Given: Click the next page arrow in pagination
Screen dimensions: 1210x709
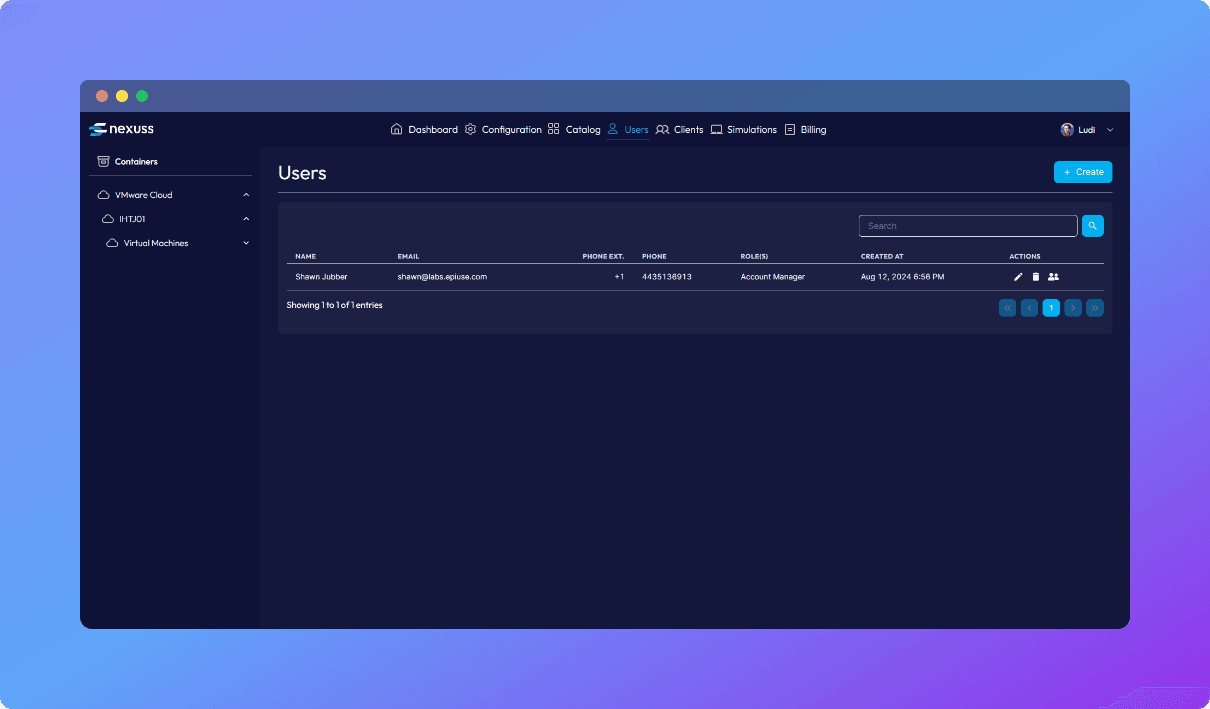Looking at the screenshot, I should (x=1073, y=308).

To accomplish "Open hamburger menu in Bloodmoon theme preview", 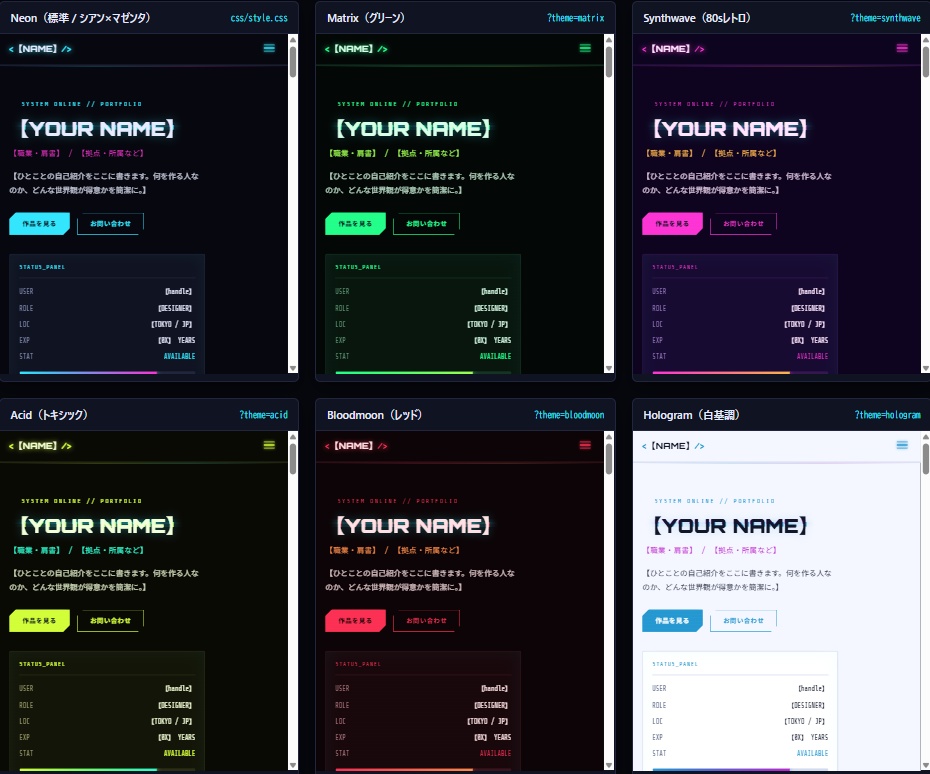I will click(x=585, y=445).
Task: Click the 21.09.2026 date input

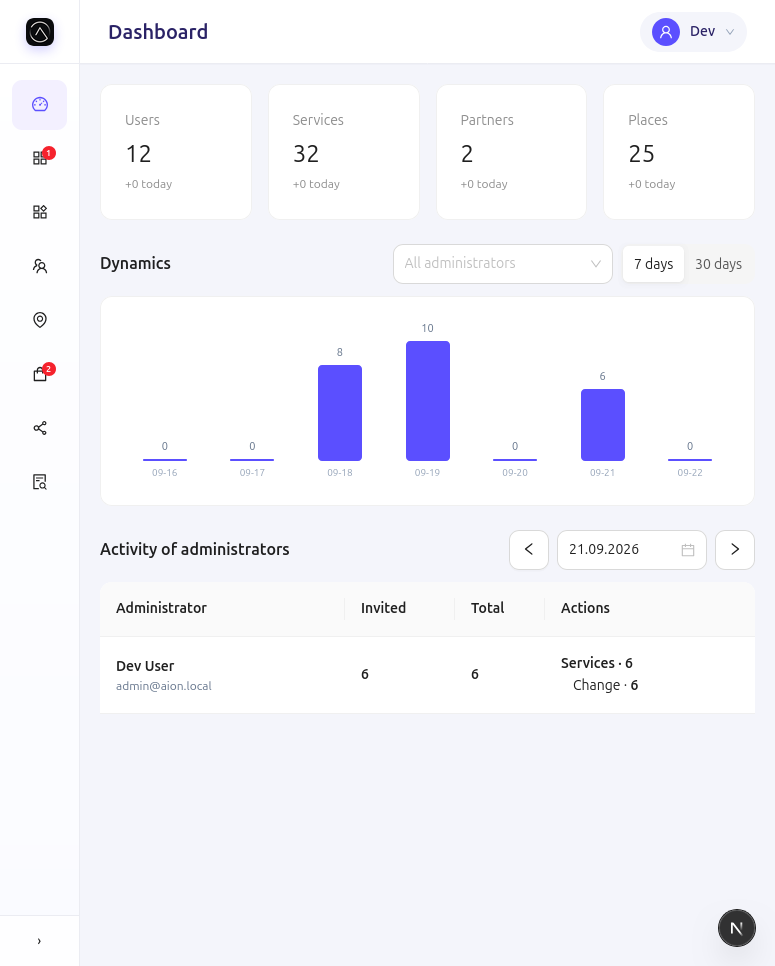Action: point(631,550)
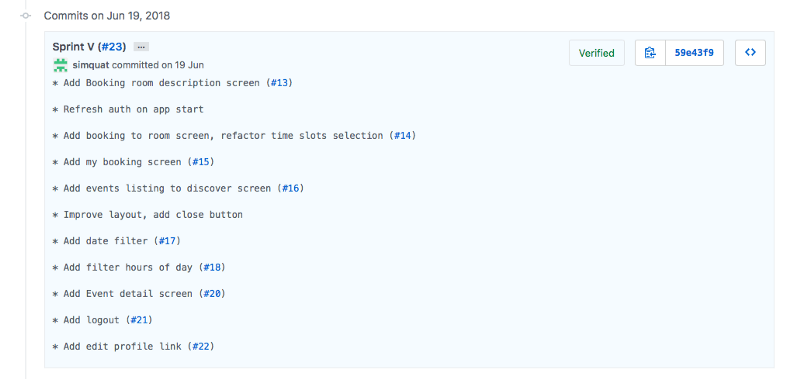
Task: Open simquat author profile link
Action: pos(91,65)
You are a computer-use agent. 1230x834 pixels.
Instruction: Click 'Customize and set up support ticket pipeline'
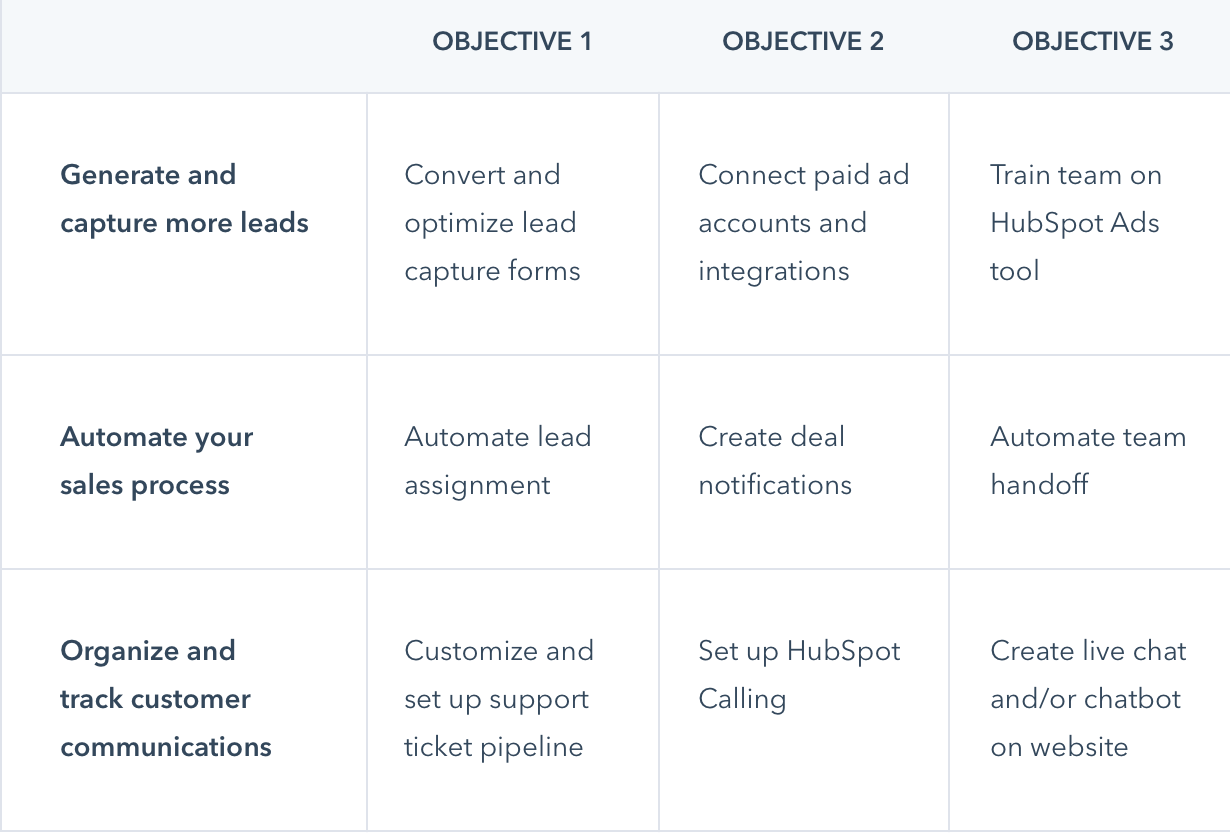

____________

TASK ITEM
All that the answer may contain is the exact text of the lines from the one with "You are a computer-use" through the last line of the material, pictures excluded.

RESPONSE FOR THIS EXERCISE
You are a computer-use agent. 1230x834 pixels.
Instruction: Click 'Customize and set up support ticket pipeline'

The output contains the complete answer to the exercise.